Financial Illiteracy and Loan Sharks: Informal Lending Landscape

Although low-income workers account for almost 42% proportion of the Bangladeshi workforce, a staggering number struggle to make their incomes stretch until the next payday. For instance, a recent survey of a large, nationally representative factory conducted by the International Growth Centre at the London School of Economics found that 18% of workers regularly have to cut meals at the end of the month, and 50% report that they have to borrow money at least once per month to meet their living expenses. Such situations are excarberated with the Covid-19 pandemic as it resulted in job losses with the remaining ones taking significant pay-cuts to stay employed. According to Bangladesh Institute of Development Studies, poverty in urban areas post-lockdown has increased by 27.52%.

More people are taking pay-cuts, pushed to an economically precarious state, and are increasingly reliant on loans to make ends meet. This is particularly relevant for the community of the ‘salaried poor’ — low-wage workers in Ready Made Garments, textile mils, leather production, agro and other manufacting segments who lacks enough access to formal financial instutions and are bound to borrow money from informal moneylenders or shopkeepers when they find themselves strapped for cash.

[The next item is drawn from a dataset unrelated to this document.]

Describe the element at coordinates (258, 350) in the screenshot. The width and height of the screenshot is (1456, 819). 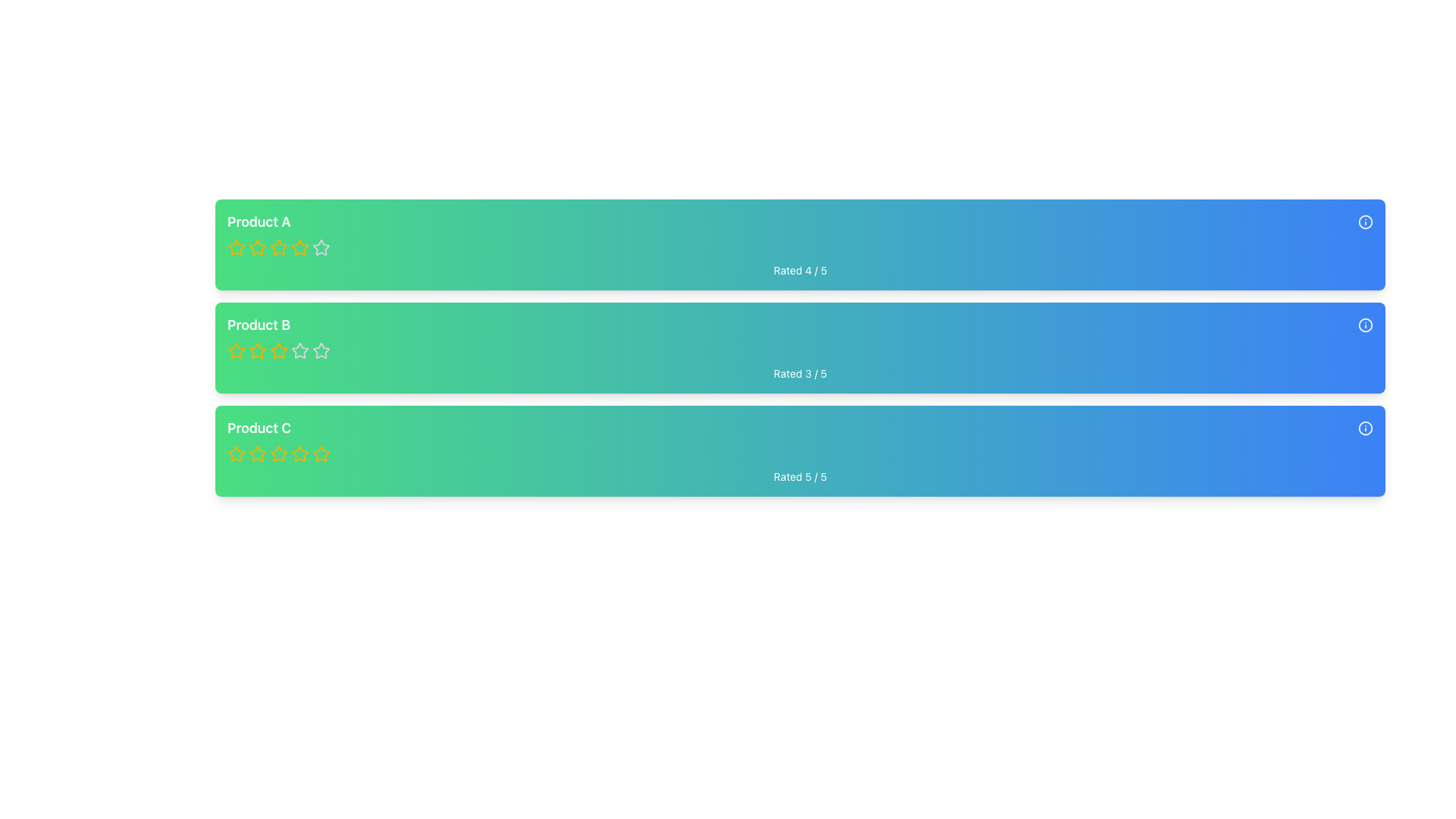
I see `the second rating star icon for Product B` at that location.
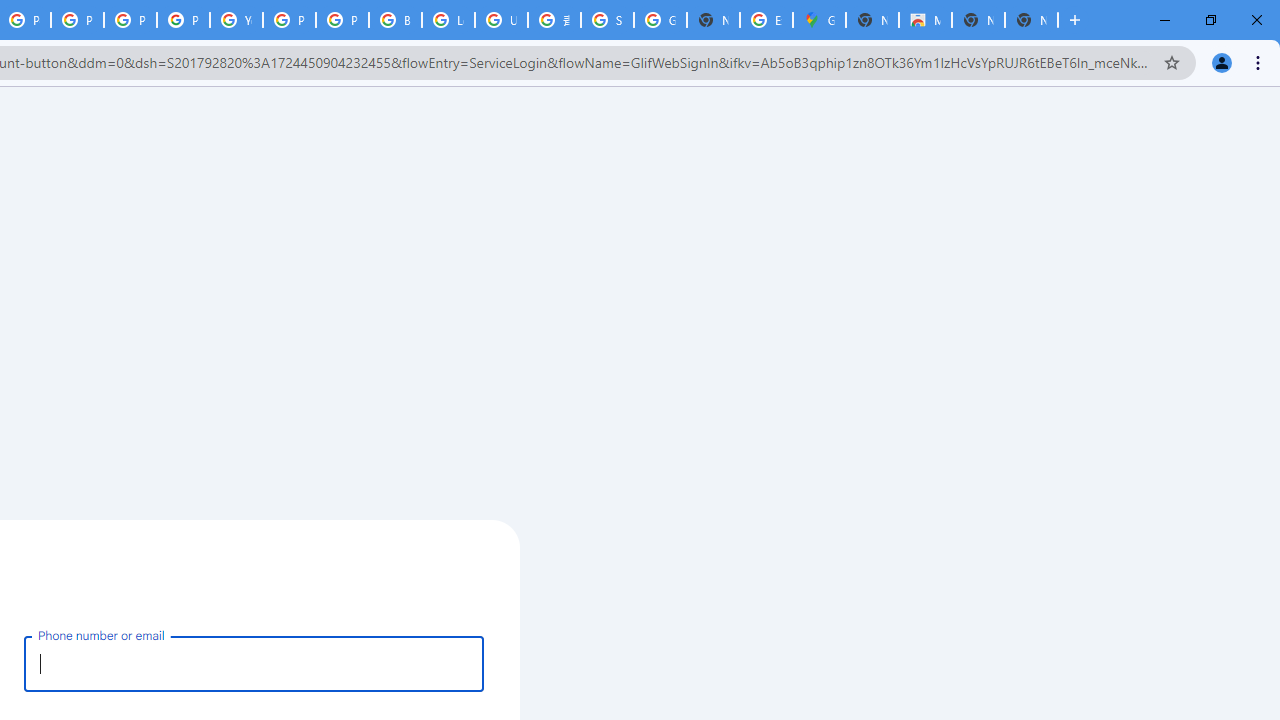 This screenshot has height=720, width=1280. I want to click on 'Phone number or email', so click(253, 663).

Many of these informal lenders are ‘loan sharks’ who provide credit at extremely high interest rates- almost as high as 55%. On the other hand, formal microfinance institutions (MFIs) as well as Non-Government Organisations in Bangladesh — which generally provide credits at 27% (as capped by the Microfinance Regulations Act 2010) predominantly provide loans to the entrepreneurial poor- small business owners, farmers, shop-owners and so on. This entails significant barriers to borrowing very small sums of money for personal use on short notice, for instance. Formal finance, then, clearly doesn’t account for the legions of factory workers in Bangladesh who are rather in need of small affordable loans to tide them over until the next payday.

Indeed, lack of access to appropriate and affordable financial products for low-income workers is a pressing problem in terms of the country’s sustainable development goals, particularly poverty eradication, insofar that borrowing on the informal market often ends up being a cause for poverty, as opposed to a cure. That is, due by large to a lack of financial education, many workers pushed out of the formal market often take up high-interest loans without thinking of — or even understanding — most commonly, the compound interest rates in case delayed payments . Further still, many borrowers take loans from several sources, making their repayments all the more difficult to keep track of, and there is often little understanding that it might even take decades to repay their loan. Many also borrow simply to repay earlier loans, and essentially become overwhelmed by debt, and as such, the current state of lending in the country is essentially locking many low-income workers in a cycle of poverty.

Indeed, horror stories surrounding microfinance are so commonplace in Bangladesh and elsewhere in the developing world that a negative consensus has built up around the use of microfinance as a poverty eradication practice within progressive international development circles. But all this begs the question — can microfinance be revolutionized in such a way so as to actually empower low-income workers?